- WORK REQUEST: Print every one of the following entries verbatim, omitting the pictures.

- EXTRACTED DATA:
▬▬▬▬▬▬▬▬▬▬
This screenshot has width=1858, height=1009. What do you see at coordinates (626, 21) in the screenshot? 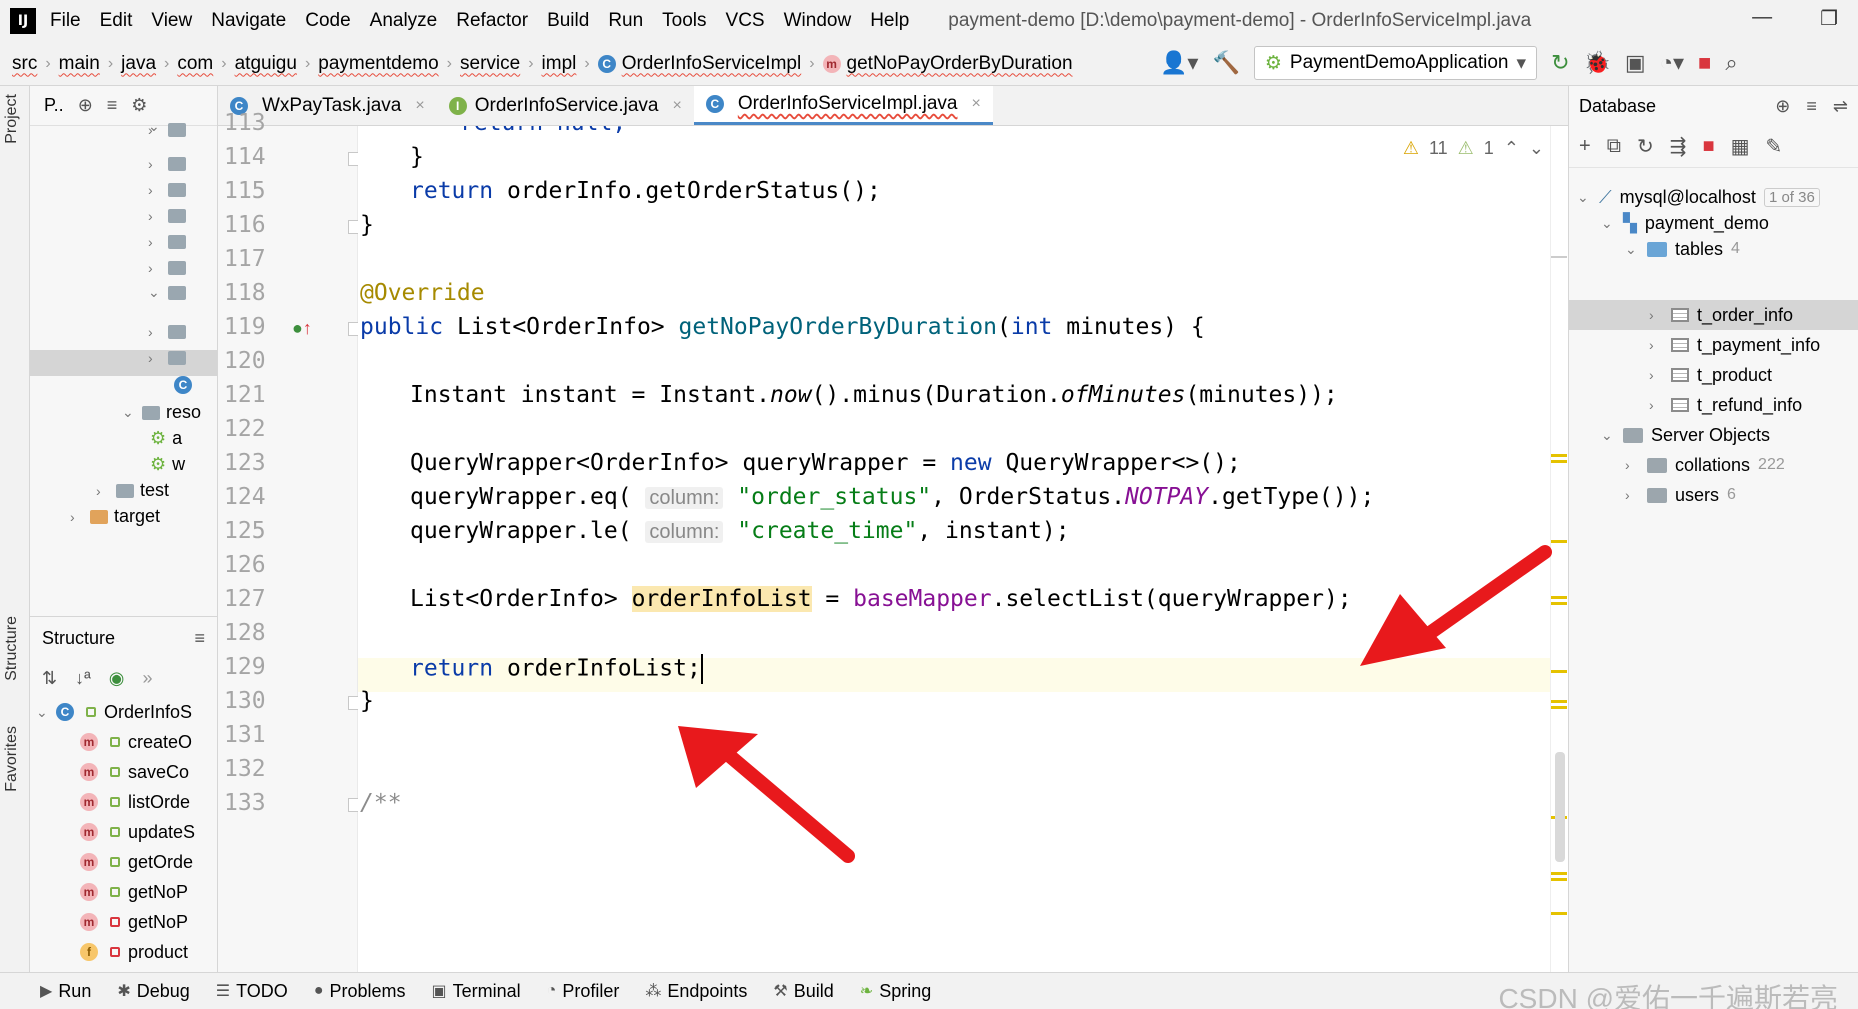
I see `menu-run: Run` at bounding box center [626, 21].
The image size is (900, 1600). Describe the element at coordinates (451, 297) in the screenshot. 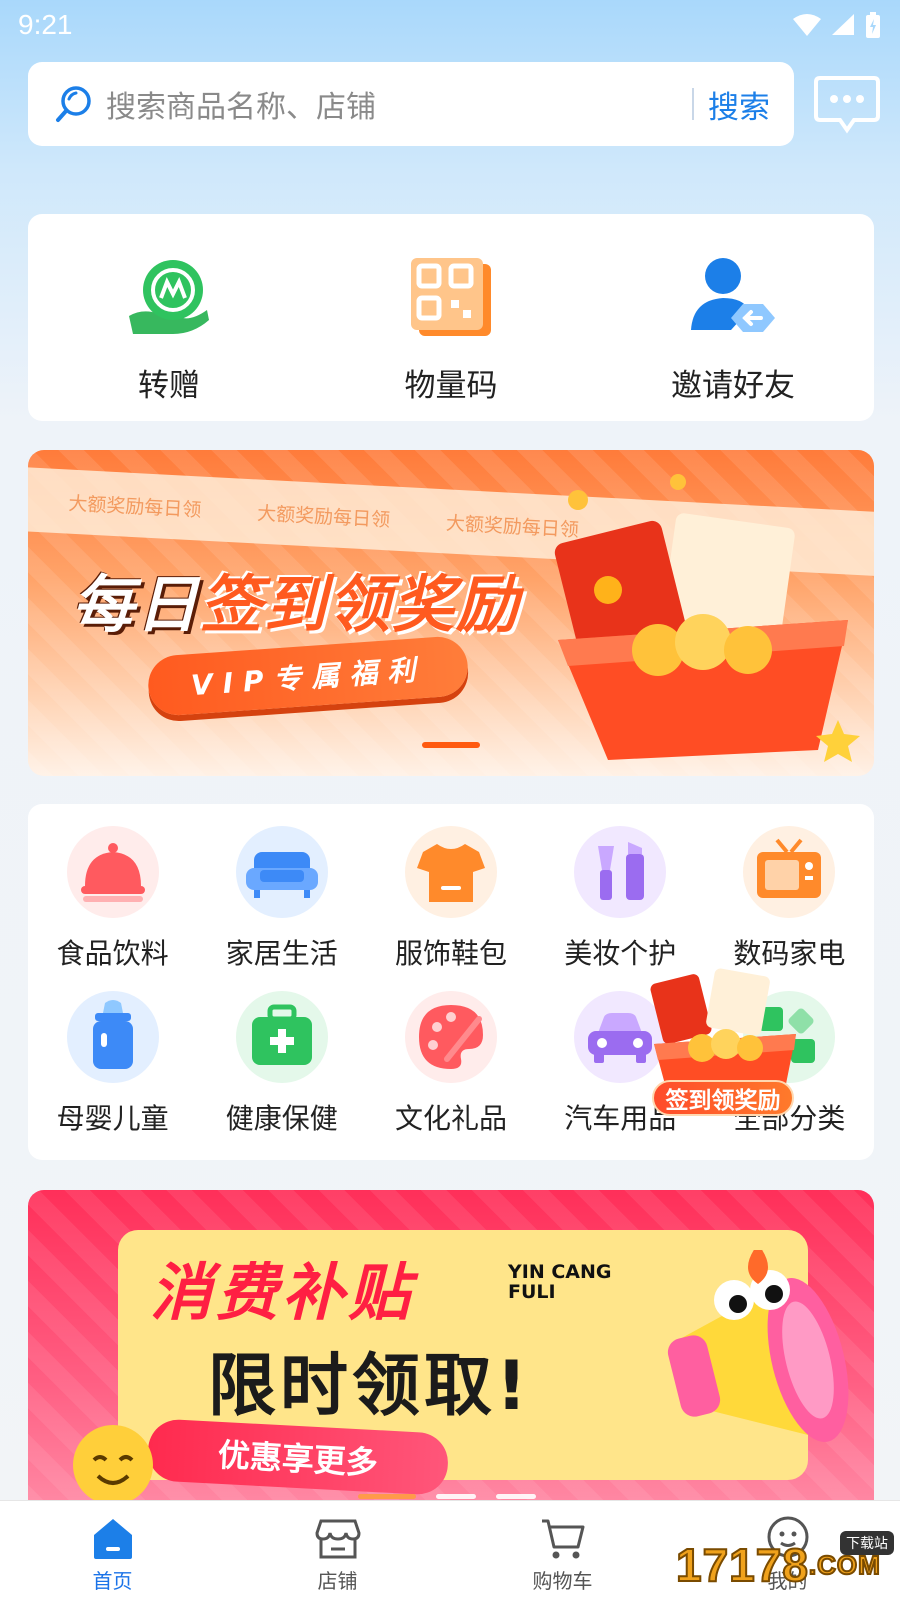

I see `qr-code-icon` at that location.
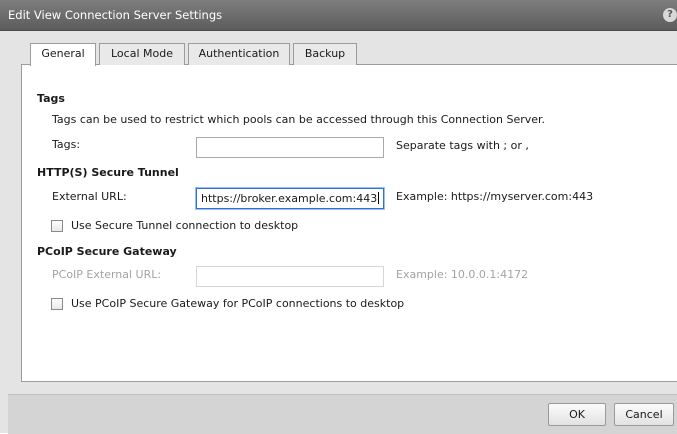 This screenshot has height=434, width=677. Describe the element at coordinates (338, 16) in the screenshot. I see `title-bar: Edit View Connection Server Settings ?` at that location.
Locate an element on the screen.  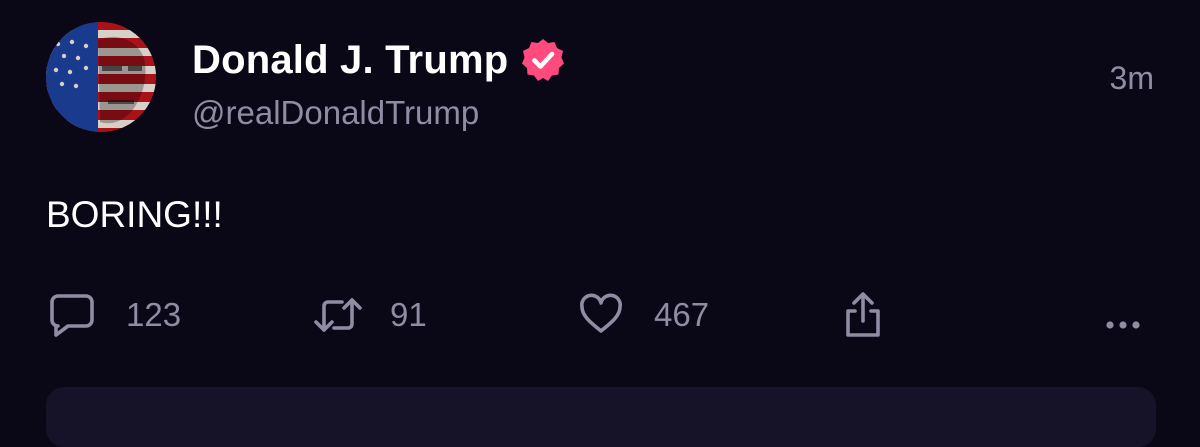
▬▬▬▬▬▬▬▬▬▬
- PROBLEM SOLUTION:
This screenshot has width=1858, height=1009. What do you see at coordinates (626, 21) in the screenshot? 
I see `menu-run: Run` at bounding box center [626, 21].
The image size is (900, 1600). Describe the element at coordinates (451, 297) in the screenshot. 

I see `qr-code-icon` at that location.
 This screenshot has height=434, width=677. Describe the element at coordinates (338, 16) in the screenshot. I see `title-bar: Edit View Connection Server Settings ?` at that location.
Locate an element on the screen.  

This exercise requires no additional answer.